The Enabling Distributed DNNs for the Mobile Web Over Cloud, Edge and End Devices talk by Yakun Huang (@Nov1102) makes a point:
To accelerate distributed DNNs for the web, it is natural to consider the use of partition-offloading approach to leverage computing resources of the end devices and the edge server.
Also raises the following questions:
•What role should the edge server play in providing processing support for intelligent web applications requiring heavy computation?
•How to web developers use the edge server more easily for accelerating DNNs and collaborating with Web apps?
•How can the edge server deploy and offload DNN computations more easily?
Maybe browser-instantiated workers running on edge devices could help here? There has been some exploration in the Web & Networks IG around this space in edge computing workstream. Cc @zolkis
What role should the edge server play
Edge devices / edge cloud need more consistent definitions, but in general here is how I currently see it.
Privacy was named as a reason - IMHO for that use case it would make sense if the user would be able to define the privacy zone(s) so that the compute offload to one or more edge devices/servers falls under the user's privacy control.
The compute offload mechanisms should include the possibility that users could select the compute offload target (e.g. an edge server within the privacy zone).
The authors made a DNN-specific proposal for splitting the load.
So IMHO we'd need these things:
- definition of privacy zone vs edge server,
- user selectable compute offload targets with
a) generic compute offload mechanism(s),
b) DNN- (or other compute-) specific compute offload distribution (either on top of a) or instead of a)).
ONNX.js - A Javascript library to run ONNX models in browsers and Node.js talk by @EmmaNingMS explains how ONNX.js benefits from parallelization using web workers:
Furthermore, ONNX.js utilize a web worker to provide multi-thread environment for operator parallelization.
Originally, web worker was introduced to unblock UI rendering.
It allows you to create additional thread to run other long-run computation separately.
ONNX.js leverages web worker to enable parallelization within heavy operators, which significantly improve the performance on machines with multicores.
By taking full advantage of WebAssembly and web worker, the final result shows over 19 times speedup on CPU with four cores.

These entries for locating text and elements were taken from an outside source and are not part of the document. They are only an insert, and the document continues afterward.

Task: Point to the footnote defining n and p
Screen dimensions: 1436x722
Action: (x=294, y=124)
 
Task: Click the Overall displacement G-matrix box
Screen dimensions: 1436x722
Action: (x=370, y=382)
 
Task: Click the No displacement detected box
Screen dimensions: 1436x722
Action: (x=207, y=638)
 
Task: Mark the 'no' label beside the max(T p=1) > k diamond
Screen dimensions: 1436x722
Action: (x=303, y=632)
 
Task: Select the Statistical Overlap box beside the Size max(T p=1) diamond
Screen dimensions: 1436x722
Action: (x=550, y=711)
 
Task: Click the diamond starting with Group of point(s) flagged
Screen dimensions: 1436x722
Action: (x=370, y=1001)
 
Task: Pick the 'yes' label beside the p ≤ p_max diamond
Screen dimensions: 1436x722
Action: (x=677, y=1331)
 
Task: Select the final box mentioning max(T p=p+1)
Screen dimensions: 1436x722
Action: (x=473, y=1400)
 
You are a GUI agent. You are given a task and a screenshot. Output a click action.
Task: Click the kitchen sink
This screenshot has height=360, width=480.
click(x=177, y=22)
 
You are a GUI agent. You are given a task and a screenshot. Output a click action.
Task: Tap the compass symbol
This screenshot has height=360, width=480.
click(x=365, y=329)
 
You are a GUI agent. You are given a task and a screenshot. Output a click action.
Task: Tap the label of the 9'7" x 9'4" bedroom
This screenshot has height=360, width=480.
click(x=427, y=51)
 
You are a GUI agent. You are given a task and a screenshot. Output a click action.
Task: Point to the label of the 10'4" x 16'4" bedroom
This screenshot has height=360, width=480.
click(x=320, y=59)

What are the obstacles in scaling this architecture to run JS or WebAssembly modules on the edge to enable training across devices? Some CDN providers (e.g. Cloudflare, Fastly) seem to have products for running JS and Wasm modules on their edge network.
The Machine Learning on the Web for content filtering applications talk by @shoniko brings up a point on how federated learning could help in the context of content filtering applications, quoting:
And lastly, I wanted to say that, as I started with that, everything starts with the community of people who write the filter lists.

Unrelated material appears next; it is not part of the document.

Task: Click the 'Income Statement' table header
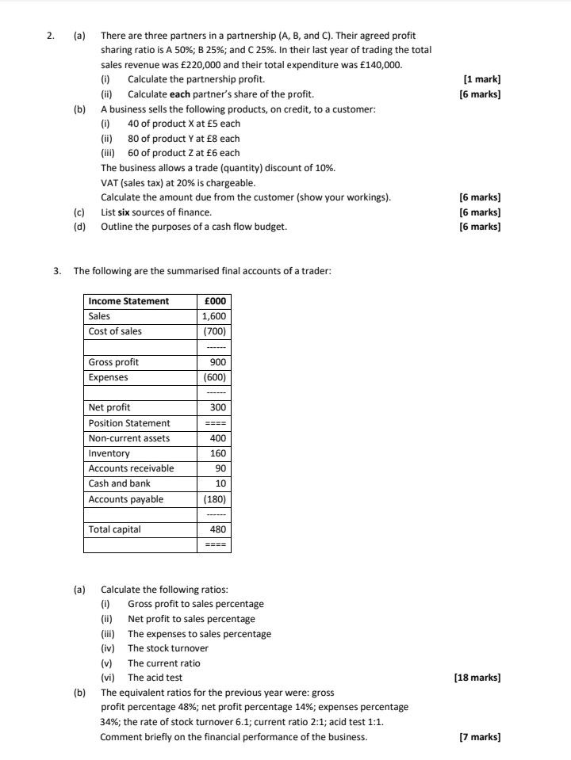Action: [x=128, y=301]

And we certainly want to ensure that the community of people as always is also able to maintain the models.
So for that, we are very interested in federated learning problems and how they relate to Web Neural Networks.
And we have experimented with TFJS a little bit, but we wanted to understand how Web Neural Networks API would interact with federated learning problems.

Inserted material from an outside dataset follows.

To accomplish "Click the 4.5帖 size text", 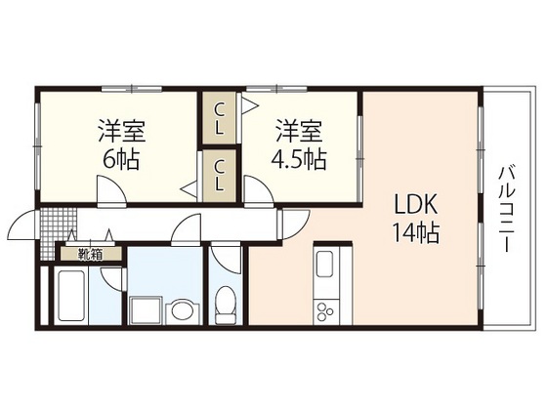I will [x=299, y=156].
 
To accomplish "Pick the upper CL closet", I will [x=220, y=116].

Training is out of scope for the initial version of the Web Neural Network API, but could be considered in a future version. In order to make a stronger case for inclusions of training capabilities, real-world usages such as those discussed in this issue help raise the priority. An additional consideration is the availability of respective platform APIs.
There are a couple of relevant papers, for instance,
- mobile web workers, presented in the Web&Networks IG (see slides) and published in ACM (with a good overview and tests on the workload migration process),
- Liquid Web Workers,
- Akamai Edge Workers,
- Cloudflare workers,
and many others.
The APIs, challenges and findings are (not surprisingly) somewhat similar, so they provide a consistent background for compute offload, be it for training or inference. These are generic compute offload mechanisms, though.
From the training use case point of view, app-specific job splitting, orchestration, privacy aspects of compute offload need to be explored yet.
I think this is a great idea. Esp., the DNN, which accuracy generally depends on the number of the learning data would have a big impact to improve. To maintain the quality of data, the Blockchain technology will help much.